Wireless technology is one of the most novel and interesting innovations of modern times. Prices of wireless devices have sharply declined and producers of electronic goods are finding it increasingly hard not to integrate wireless technology into their goods. Designing and setting up a wireless network can be done by almost anyone at a very low cost. It does not require a lot of technical knowhow and this is what makes it even more interesting.
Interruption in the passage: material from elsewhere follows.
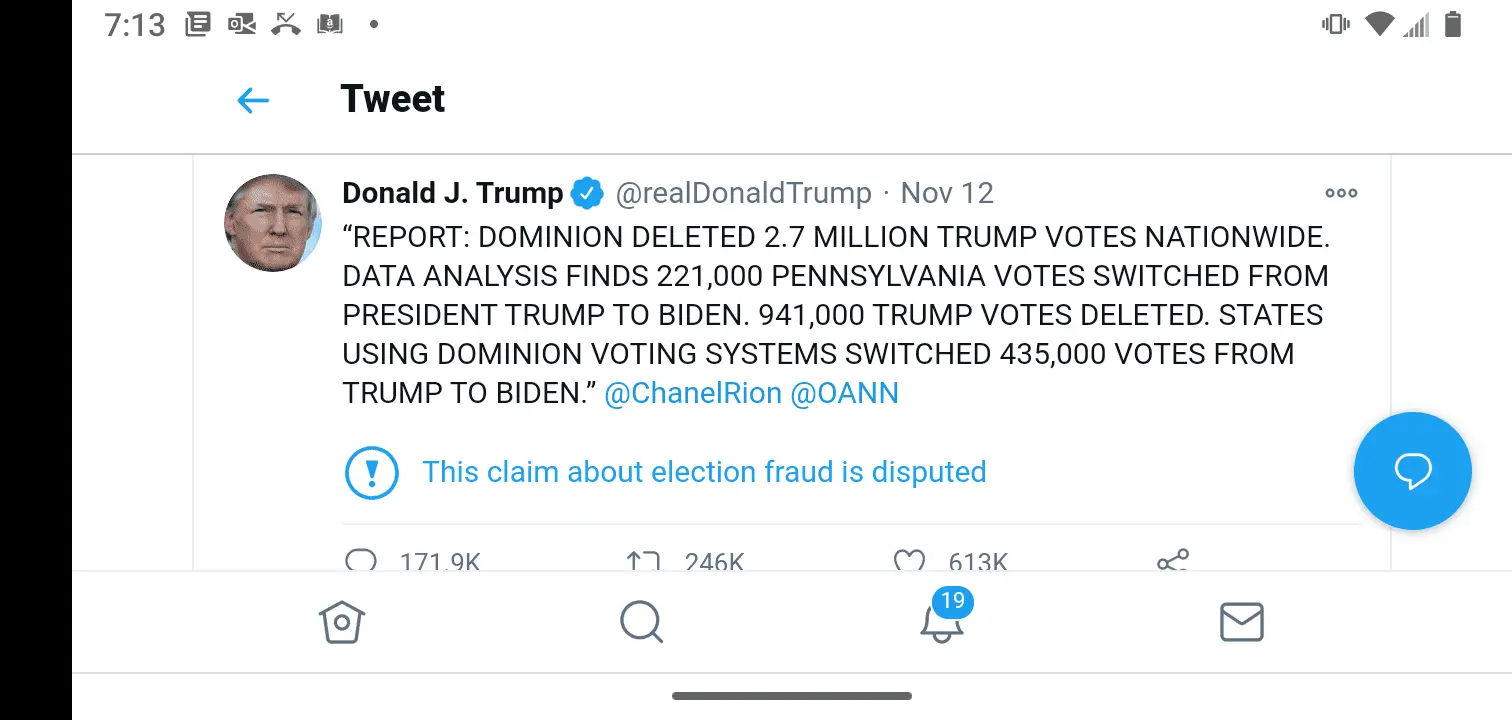
Task: Tap the Donald J. Trump display name
Action: 452,193
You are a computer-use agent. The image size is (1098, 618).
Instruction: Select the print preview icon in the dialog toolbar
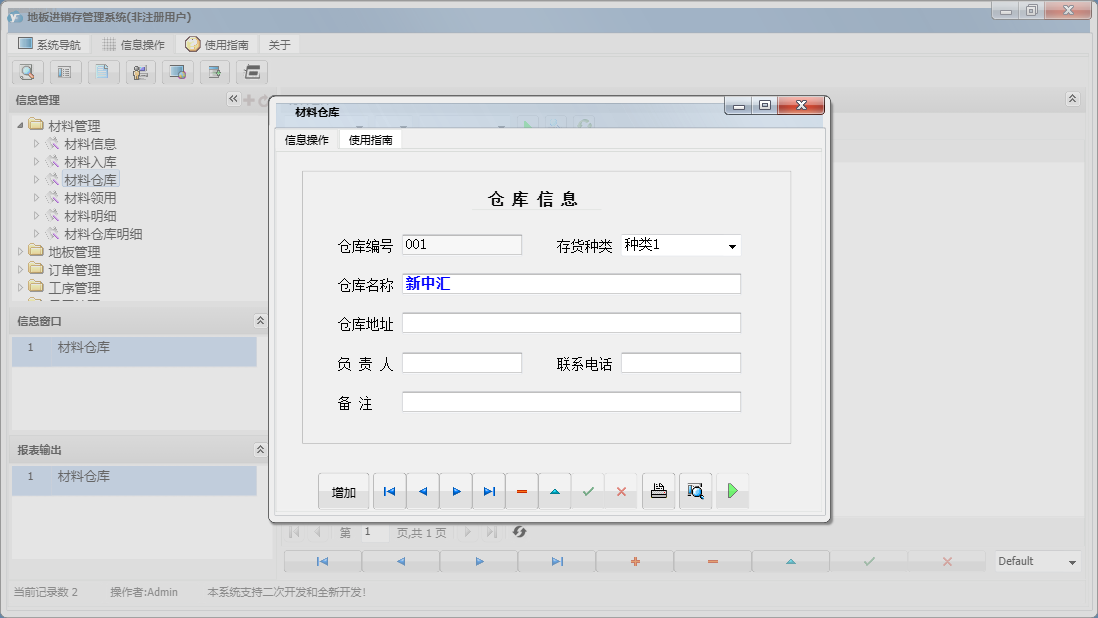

The article investigates the relay effect to extend the energy transfer distance. The results indicate that power efficiency can be improved drastically using one or more relay resonators. The results are described practically and theoretically on a technique for wireless power transfer using long-lived, strongly-coupled electro-magnetic resonances. Transfer of wireless power using strongly coupled electromagnetic resonators is a newly discovered technology. even though this technology is capable of transmitting electrical energy over a long distance than most of the traditional field methods, its effective distance is not sufficient in some appliances. In this article, a relay effect is investigated to extend the distance over which energy is transferred. Theoretical study is carried out based on a number of equations. An experiment is conducted to validate the theoretical results and exhibit the efficacy of the relay approach. The results indicate that the power transfer efficiency can be enhanced extensively using more than one relay resonators. This approach considerably perks up the performance of the current two-resonator system and facilitates a curved path in the space to be used for transfer of wireless power using smaller resonators.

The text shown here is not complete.